Please be kind and balanced in your responses.


Posted by Marshawn
a resident of another community
on Apr 9, 2023 at 9:49 am

Marshawn is a registered user.

@Mike Arata
Woke Theory and LGBTQ culture should be conveyed (but not advocated) in public schools at the discretion of age appropriateness and parental consent.

The SRVUSD and parents should work together towards arriving at some sort of compromise.

As for the teachers, they deserve to be paid more in yearly salary.

A $100-125K starting point is reasonable especially in the more affluent neighborhoods.


Posted by Mike Arata
a resident of Danville
on Apr 9, 2023 at 11:34 pm

Mike Arata is a registered user.

I was myself a successful chemistry teacher and swim coach in the 70s and 80s. I chose teaching and coaching over an offer of early admission to medical school. I too worked long hours, school year and summer — up to 100 hours per week during high school swim seasons.

But so what? I was a teacher and coach by deliberation, not default; I expected / accepted the work levels involved, while realizing that merit pay recognizing my students’ and athletes’ stellar accomplishments was prevented by lockstep teacher unionists and their uniform pay scales, which were based only on accumulated credits and the number of years in place.

My departure from teaching, after 20 years, was motivated by administrative dereliction, the unpunished intrusion of R-rated indoctrination, the suffocating mediocrity induced by union strangleholds on American education, and the prospect of happier circumstances in other realms of endeavor.

Genuine “teaching professionals” don’t engage in the kind of warped activism which has driven many SRVUSD personnel over the last 35 years — most recently, from overtly racist “anti-racism” ( Web Link ) — and Supt. Malloy’s defamation of the Cal High Stunt Team to fit his false “Racist Incident” narrative ( Web Link ) — to what they themselves have characterized as “queering the classroom” ( Web Link ), to featuring vile pornography in high school libraries so that “LGBTQ+” students “can see themselves” [as porn objects] ( Web Link ).
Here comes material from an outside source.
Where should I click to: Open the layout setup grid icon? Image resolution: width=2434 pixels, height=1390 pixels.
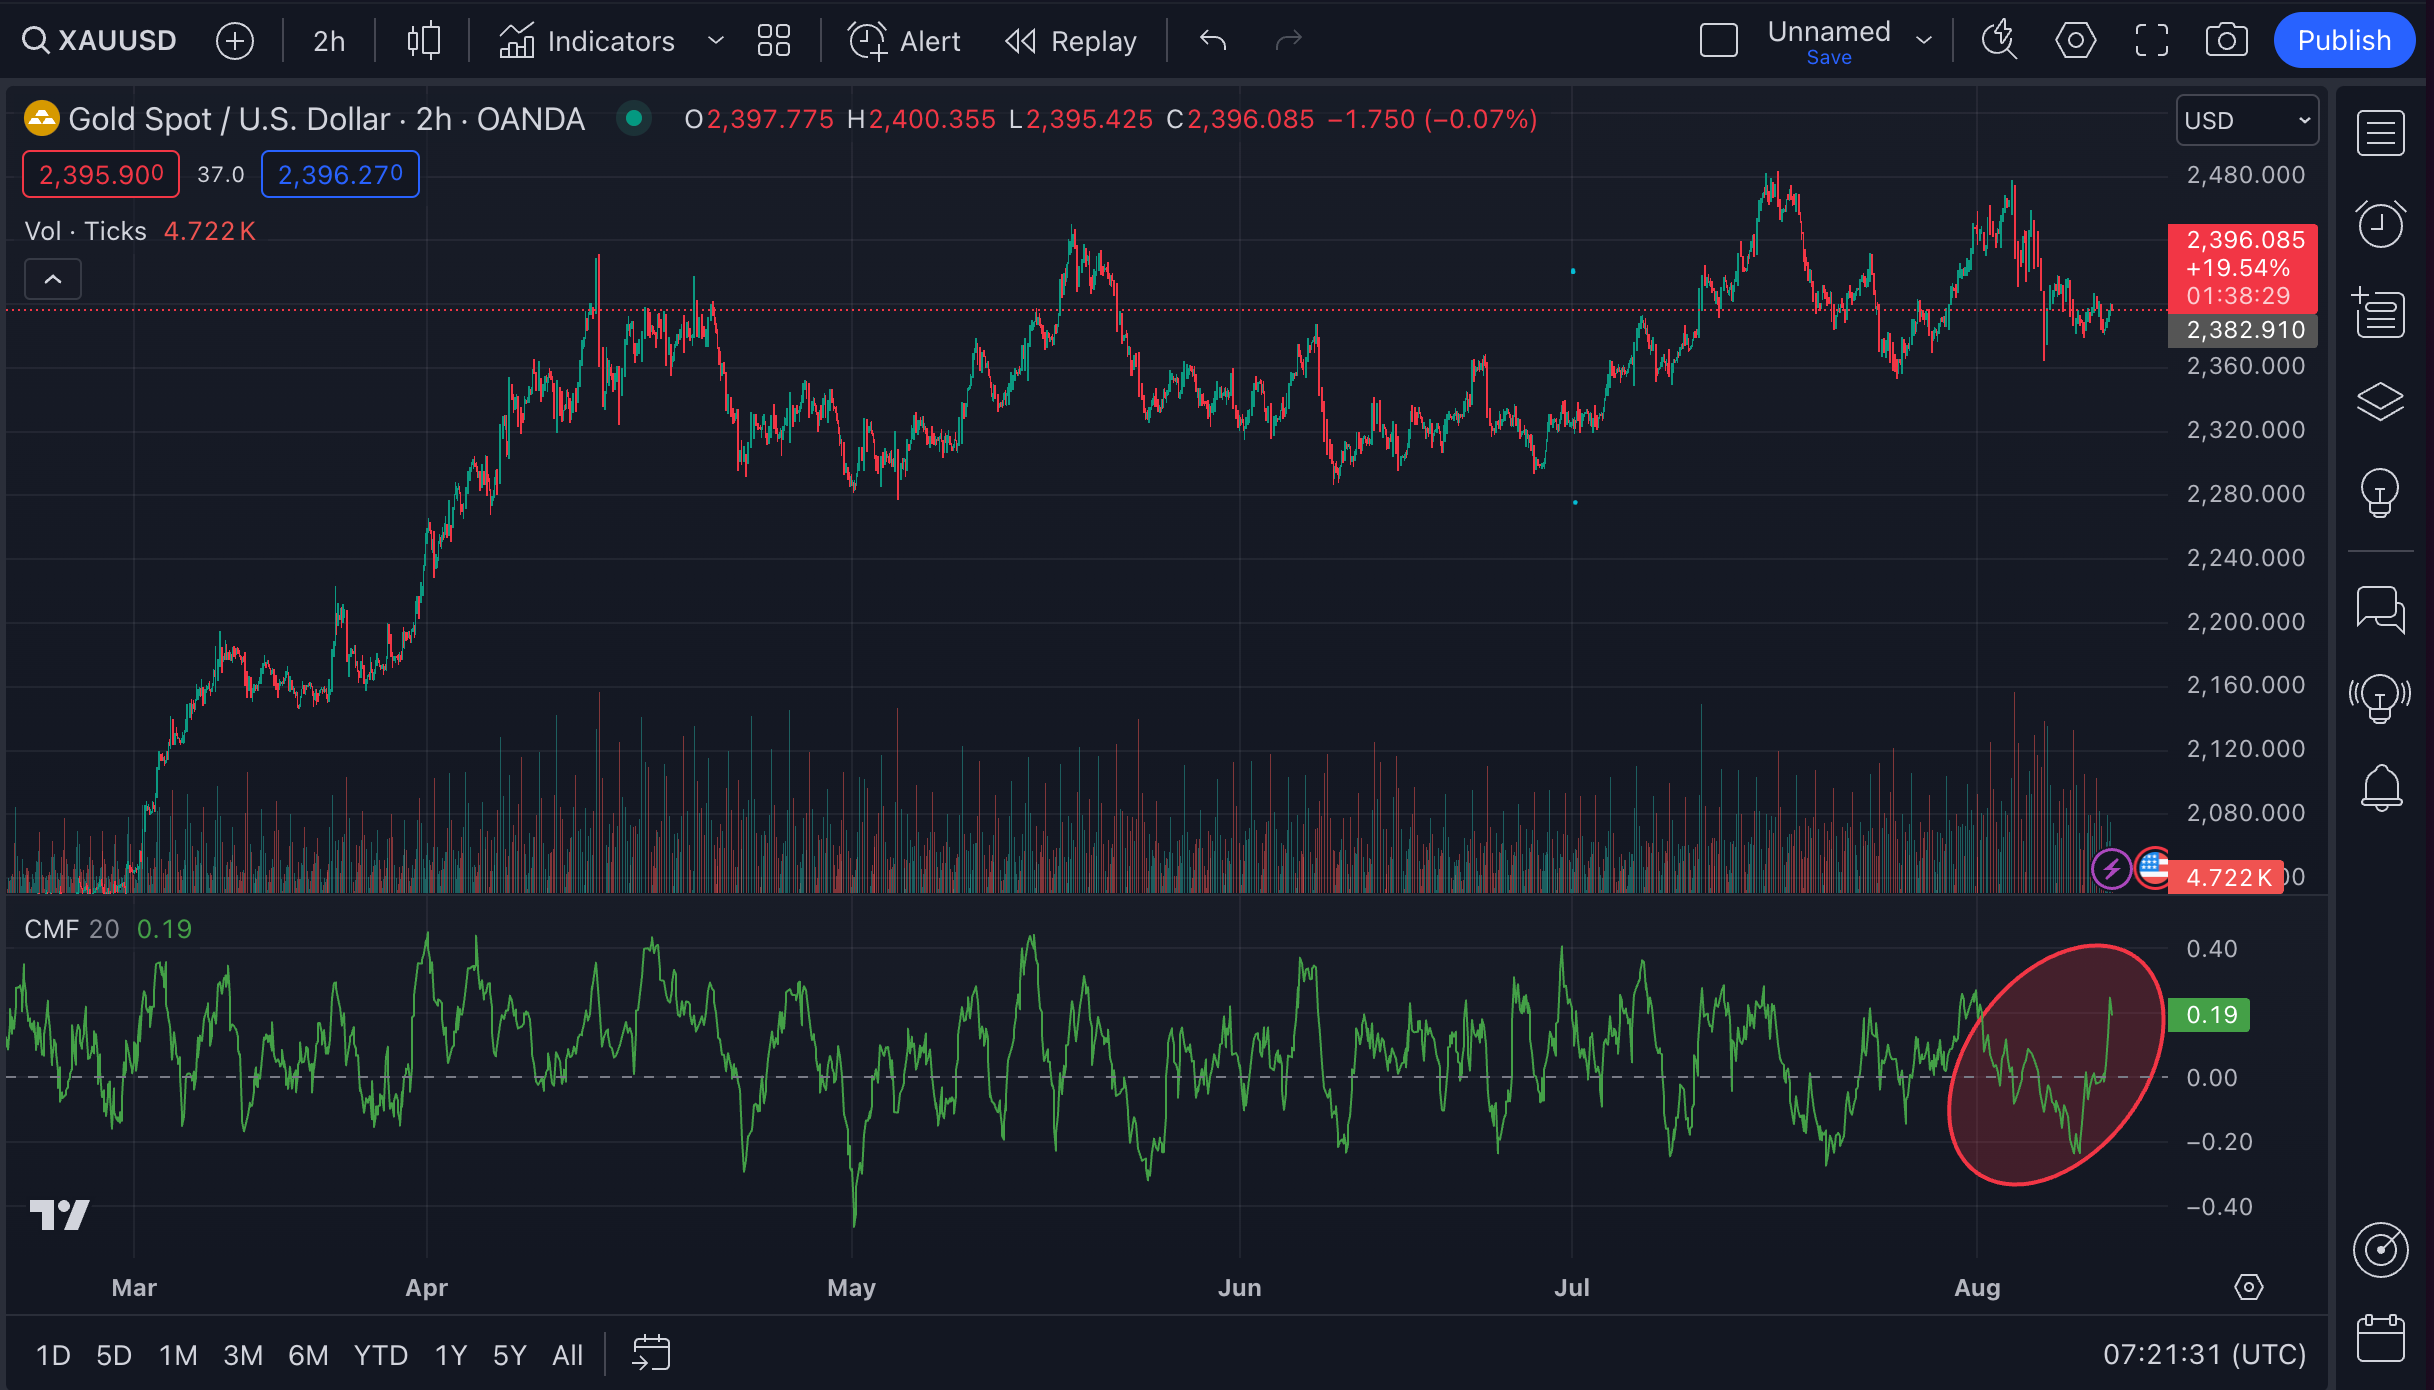(773, 41)
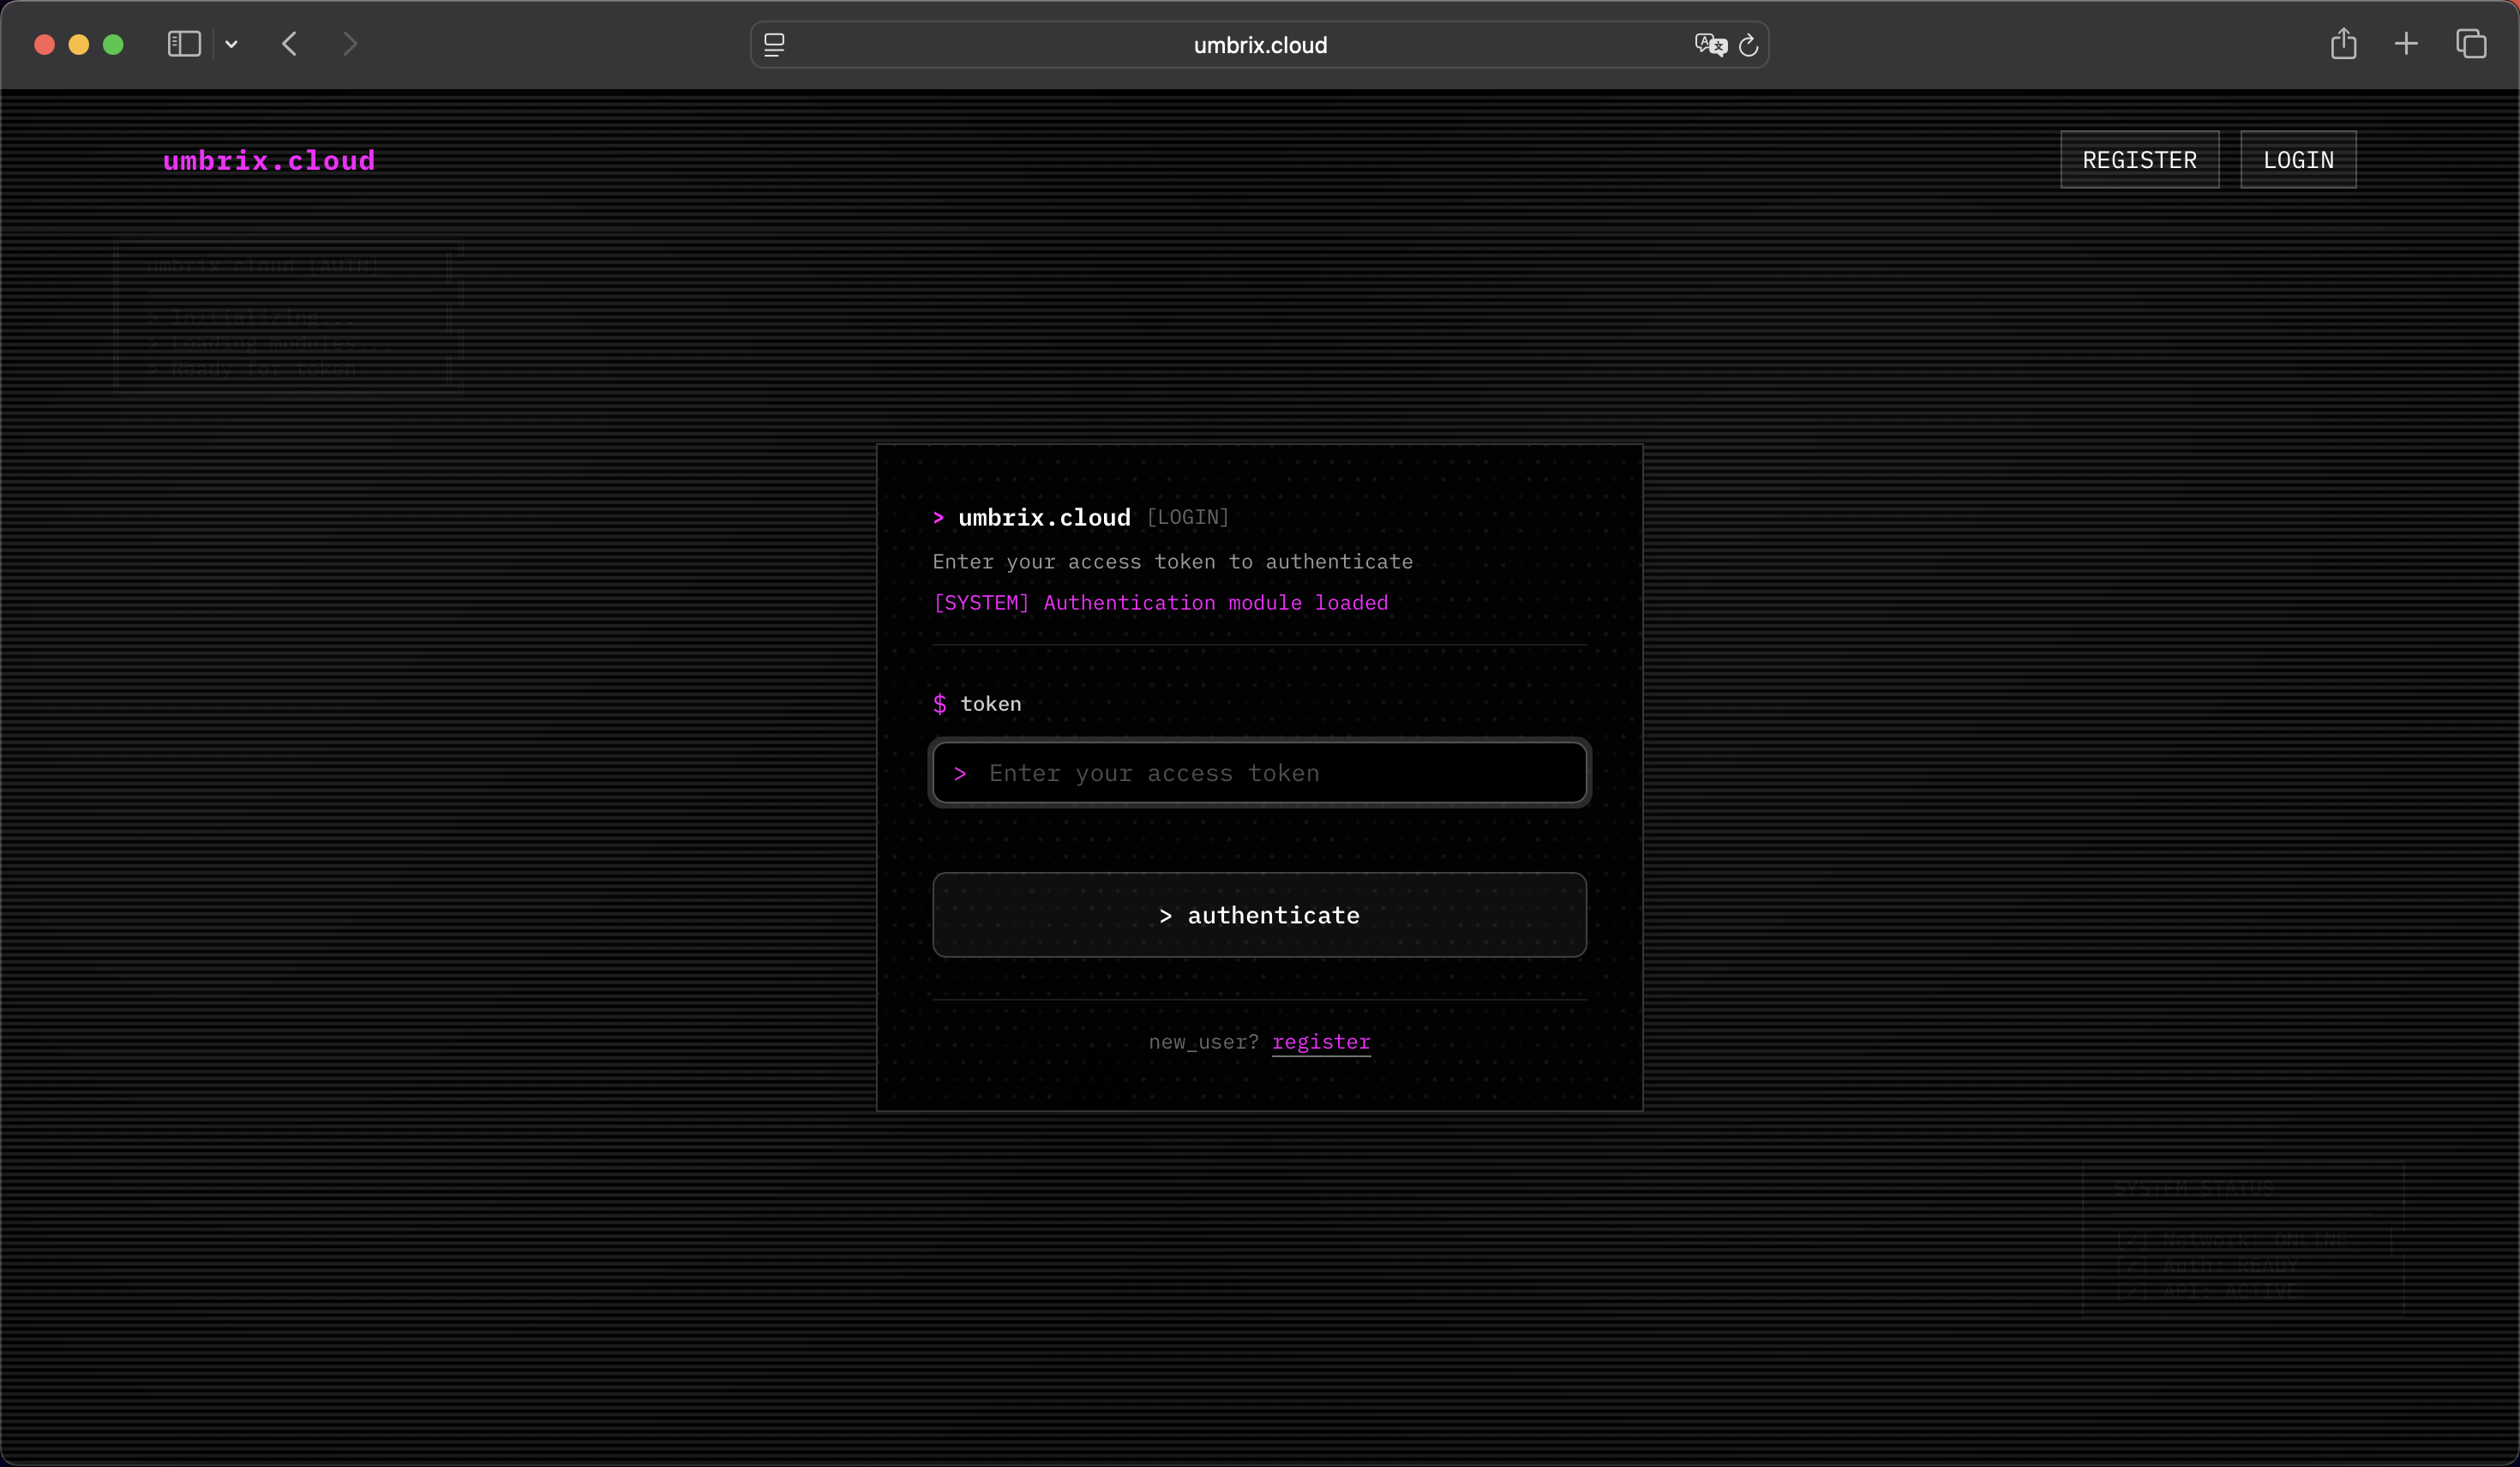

The needed solution for such perversely corrupted behavior, now forty years after the “Nation at Risk” report on American schools, is competition by schools dedicated to the teaching and learning of knowledge and skills. That can be enabled by genuine school choice, wherein tax dollars follow students to schools which they and their parents choose, analogously to the GI Bill.


Posted by H
a resident of San Ramon Valley High School
on Apr 10, 2023 at 7:05 am

H is a registered user.

@Marshawn

What programs/staff should be cut to enable a $100k per year base salary? Last I checked, teachers work 180 days whereas most other people in the country work 260 days a year. Thankfully, I'm not enrolled in SRVUSD schools so I was taught how to do basic math. That tells me that that teachers work typically 30% fewer days than traditional workers. Therefore, teachers make 30% more money than someone in a traditional job with the same salary. Say we have a computer worker making $125k over 260 days and a teacher making $125k over 180 days. The computer worker is making like $485 per day and the teacher would be making $695 a day.

So, explain to me in very basic terms:

1) Why they deserve the exact same dollar amount as other workers in the area and not 30% less given the days worked.

2) Where this money would come from exactly.


Posted by Loren Bach
a resident of Walnut Creek
on Apr 14, 2023 at 12:13 pm

Loren Bach is a registered user.

@H...the money to pay teachers more would come from a Gavin Newsom fiscal allocation.

Since he is promoting $5M reparations to all CA African American descendents of slavery, the state must be rolling in surplus money.